Even if ancillary enforcement jurisdiction is pliable enough to empower the Court to determine these competing claims to the insurance policies and proceeds, the Court declines to exercise the jurisdiction, as state court and separate federal proceedings (to there extent there are independent bases for federal jurisdiction) are available to the interested parties, and it appears that necessary parties have not been joined in at least some of the instant proceedings.
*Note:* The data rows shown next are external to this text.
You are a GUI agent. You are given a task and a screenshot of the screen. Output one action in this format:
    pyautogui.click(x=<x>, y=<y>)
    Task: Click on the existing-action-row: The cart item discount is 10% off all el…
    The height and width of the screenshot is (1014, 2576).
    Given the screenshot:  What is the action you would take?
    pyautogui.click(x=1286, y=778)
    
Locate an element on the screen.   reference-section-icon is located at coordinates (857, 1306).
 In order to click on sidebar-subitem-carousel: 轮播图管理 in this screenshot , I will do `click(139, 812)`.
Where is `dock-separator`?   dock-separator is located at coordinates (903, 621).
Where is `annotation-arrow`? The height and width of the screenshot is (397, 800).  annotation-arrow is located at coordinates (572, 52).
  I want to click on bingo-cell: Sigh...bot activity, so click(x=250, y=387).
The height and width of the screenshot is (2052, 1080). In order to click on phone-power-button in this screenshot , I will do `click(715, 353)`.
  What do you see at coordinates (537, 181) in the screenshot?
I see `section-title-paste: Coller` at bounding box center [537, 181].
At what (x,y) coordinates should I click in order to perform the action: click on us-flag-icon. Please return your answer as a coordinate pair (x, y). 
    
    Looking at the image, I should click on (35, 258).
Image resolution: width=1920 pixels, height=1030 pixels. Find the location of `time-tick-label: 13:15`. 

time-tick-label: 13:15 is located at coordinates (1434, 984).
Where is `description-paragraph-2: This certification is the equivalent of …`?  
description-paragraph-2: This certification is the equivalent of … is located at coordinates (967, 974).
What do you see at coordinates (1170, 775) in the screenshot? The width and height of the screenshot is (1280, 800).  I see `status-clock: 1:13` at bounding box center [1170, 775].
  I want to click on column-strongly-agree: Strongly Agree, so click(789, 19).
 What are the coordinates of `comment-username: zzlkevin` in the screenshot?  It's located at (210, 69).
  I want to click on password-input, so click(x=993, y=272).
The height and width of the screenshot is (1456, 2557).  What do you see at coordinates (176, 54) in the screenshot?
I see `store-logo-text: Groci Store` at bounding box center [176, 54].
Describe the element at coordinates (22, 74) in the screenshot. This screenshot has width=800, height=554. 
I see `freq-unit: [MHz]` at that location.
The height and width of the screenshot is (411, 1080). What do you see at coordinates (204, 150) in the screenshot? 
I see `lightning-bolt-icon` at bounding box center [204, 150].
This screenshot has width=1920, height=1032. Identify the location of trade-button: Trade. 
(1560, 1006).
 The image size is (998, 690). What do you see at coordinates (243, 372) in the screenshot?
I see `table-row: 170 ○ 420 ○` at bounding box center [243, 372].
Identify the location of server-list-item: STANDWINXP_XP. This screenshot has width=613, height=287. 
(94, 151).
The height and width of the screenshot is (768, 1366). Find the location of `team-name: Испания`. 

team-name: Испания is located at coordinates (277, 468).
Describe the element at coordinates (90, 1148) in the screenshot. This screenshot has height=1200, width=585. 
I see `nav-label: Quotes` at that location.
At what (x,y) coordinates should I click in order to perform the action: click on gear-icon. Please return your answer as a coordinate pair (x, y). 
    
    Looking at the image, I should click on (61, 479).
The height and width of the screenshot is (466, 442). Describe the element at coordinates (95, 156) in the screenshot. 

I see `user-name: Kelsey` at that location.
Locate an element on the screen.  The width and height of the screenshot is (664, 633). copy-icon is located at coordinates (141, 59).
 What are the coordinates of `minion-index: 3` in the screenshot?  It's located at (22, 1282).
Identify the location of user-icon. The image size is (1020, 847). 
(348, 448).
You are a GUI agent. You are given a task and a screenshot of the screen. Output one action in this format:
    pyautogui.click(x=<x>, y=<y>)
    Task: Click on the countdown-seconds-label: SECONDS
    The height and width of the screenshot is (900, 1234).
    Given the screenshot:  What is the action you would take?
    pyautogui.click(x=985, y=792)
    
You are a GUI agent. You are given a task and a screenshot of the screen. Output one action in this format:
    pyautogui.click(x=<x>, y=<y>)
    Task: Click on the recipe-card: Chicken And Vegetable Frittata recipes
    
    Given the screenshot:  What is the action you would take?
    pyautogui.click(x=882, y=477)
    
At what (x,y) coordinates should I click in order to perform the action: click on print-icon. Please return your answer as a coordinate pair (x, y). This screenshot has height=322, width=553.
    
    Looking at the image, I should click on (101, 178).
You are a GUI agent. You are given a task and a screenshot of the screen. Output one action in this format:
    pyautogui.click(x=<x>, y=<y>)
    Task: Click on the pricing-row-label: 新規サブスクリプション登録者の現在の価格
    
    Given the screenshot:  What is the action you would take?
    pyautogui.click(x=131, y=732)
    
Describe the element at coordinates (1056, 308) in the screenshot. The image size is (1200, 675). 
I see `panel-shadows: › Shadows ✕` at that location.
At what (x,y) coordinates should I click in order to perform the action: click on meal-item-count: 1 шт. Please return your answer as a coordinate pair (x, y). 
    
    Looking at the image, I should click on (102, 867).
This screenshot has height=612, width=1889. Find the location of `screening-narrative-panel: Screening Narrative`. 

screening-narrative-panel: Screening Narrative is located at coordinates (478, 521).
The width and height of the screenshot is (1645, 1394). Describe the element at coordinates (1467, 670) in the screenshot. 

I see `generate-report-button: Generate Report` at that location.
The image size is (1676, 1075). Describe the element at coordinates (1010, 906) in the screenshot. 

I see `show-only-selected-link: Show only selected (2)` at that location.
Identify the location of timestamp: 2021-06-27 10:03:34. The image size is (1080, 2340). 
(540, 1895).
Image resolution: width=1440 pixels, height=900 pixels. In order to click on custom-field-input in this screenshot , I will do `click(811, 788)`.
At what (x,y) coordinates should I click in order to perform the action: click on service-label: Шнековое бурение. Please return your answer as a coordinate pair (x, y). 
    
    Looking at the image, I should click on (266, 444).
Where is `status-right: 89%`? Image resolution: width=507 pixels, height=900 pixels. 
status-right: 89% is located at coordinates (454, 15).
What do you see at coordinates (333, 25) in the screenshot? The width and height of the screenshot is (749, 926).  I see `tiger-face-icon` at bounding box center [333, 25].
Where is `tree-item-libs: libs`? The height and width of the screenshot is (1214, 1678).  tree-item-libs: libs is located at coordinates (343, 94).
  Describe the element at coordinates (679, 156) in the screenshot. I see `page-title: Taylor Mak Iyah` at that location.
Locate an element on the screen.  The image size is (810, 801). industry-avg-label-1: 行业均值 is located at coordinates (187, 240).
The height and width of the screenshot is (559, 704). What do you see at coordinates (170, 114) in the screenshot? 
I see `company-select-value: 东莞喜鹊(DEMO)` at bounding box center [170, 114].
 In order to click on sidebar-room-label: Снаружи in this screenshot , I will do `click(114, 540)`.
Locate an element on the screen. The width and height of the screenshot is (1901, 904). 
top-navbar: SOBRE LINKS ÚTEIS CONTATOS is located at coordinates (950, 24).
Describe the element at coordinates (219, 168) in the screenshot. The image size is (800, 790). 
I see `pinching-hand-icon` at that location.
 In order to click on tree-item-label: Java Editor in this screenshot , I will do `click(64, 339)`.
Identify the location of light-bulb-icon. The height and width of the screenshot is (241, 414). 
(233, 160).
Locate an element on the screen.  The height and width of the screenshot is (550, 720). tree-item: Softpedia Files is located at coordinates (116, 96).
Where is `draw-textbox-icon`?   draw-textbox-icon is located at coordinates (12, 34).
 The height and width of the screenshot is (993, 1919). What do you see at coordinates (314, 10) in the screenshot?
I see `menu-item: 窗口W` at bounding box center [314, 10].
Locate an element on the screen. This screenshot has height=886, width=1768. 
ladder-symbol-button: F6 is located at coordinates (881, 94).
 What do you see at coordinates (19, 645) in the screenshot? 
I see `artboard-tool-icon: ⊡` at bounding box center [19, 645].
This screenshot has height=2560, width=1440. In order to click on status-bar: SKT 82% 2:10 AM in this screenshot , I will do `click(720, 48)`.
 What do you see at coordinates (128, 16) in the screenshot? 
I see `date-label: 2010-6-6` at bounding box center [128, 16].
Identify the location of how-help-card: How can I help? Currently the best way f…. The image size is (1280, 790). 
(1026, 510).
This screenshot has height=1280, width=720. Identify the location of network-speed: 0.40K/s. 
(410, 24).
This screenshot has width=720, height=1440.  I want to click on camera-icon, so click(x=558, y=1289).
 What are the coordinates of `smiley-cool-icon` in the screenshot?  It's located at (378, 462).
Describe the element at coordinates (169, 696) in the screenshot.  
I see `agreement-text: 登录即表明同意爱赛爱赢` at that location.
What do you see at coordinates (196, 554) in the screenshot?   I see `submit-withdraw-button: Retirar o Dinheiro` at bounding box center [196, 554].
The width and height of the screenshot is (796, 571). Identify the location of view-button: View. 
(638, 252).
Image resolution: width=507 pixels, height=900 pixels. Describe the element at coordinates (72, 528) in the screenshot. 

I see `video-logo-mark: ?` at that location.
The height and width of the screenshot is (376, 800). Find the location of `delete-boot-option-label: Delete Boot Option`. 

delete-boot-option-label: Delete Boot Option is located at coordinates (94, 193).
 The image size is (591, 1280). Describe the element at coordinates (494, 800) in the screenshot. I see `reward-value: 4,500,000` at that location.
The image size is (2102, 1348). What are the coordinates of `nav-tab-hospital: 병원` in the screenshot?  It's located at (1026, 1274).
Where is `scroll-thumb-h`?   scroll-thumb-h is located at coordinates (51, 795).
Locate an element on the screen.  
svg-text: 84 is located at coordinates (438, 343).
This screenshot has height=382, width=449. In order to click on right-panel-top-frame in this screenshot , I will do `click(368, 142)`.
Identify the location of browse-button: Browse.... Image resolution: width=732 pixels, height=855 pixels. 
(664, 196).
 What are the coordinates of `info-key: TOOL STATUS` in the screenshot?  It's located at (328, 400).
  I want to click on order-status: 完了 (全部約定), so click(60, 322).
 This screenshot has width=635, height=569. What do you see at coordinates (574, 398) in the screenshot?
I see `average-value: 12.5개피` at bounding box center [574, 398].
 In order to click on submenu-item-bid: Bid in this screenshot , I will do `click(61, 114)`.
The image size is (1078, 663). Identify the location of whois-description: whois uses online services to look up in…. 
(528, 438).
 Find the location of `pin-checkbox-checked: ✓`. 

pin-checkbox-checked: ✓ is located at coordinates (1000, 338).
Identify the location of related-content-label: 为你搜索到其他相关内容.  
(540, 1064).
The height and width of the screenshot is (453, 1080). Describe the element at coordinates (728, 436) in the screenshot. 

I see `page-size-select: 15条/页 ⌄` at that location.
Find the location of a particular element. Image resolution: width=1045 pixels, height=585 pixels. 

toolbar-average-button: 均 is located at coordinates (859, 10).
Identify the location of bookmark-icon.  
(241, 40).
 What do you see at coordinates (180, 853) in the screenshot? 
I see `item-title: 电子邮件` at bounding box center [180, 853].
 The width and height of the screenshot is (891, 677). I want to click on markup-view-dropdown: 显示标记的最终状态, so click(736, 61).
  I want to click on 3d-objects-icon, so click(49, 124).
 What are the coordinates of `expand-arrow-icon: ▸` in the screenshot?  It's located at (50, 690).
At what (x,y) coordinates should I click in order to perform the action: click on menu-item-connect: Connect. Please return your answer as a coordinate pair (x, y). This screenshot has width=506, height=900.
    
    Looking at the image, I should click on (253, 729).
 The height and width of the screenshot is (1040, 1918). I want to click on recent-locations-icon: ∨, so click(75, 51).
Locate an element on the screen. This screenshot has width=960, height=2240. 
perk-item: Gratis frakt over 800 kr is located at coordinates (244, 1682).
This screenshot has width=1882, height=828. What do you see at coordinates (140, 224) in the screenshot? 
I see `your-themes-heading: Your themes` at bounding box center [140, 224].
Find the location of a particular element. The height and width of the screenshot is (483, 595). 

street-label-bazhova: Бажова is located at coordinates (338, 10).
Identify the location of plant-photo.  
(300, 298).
Furthermore, given the scope of GMT's business and similar business issues of affiliated judgment debtors, engagement of the substance of disputes regarding the judgment debtors' rights in particular assets would portend extensive litigation unrelated to the original subject matter of the captioned actions, which would be an inappropriate use of scarce judicial resources insofar as such controversies were presented as ancillary enforcement disputes in connection with the captioned actions. See, e.g., Priestley v. Panmedix Inc., 18 F.Supp. 3d 486, 496 (S.D.N.Y. 2014) (declining, on grounds of judicial efficiency, to resolve complex post-judgment fee dispute where debtor claimed state law allowed it to proceed against 20 creditors, in part because the debtor was not precluded from proceeding against creditors in state court).
The question of the effect of the restraining notices on GMT's ability to conduct banking operations has, as noted above, been resolved by consent order. The Court will consider any stipulation or proposed order concerning the relationship of SADI to the instant proceedings that may be presented to the Court in the future. Similarly, the Court will consider any consent application concerning the scope and effect of the restraining order served on The Penn Mutual Life Insurance Company (see docket entry no. 543).
For the foregoing reasons, GMT and SADI's applications for protective orders, the Beneficiaries' motions for protective orders and for sanctions, and Universitas' motion for turnover are each denied, and the Court's Order to Show Cause is withdrawn, without prejudice to appropriate proceedings in fora of competent jurisdiction. The Order resolves docket entry numbers 498, 502, 507, and 517.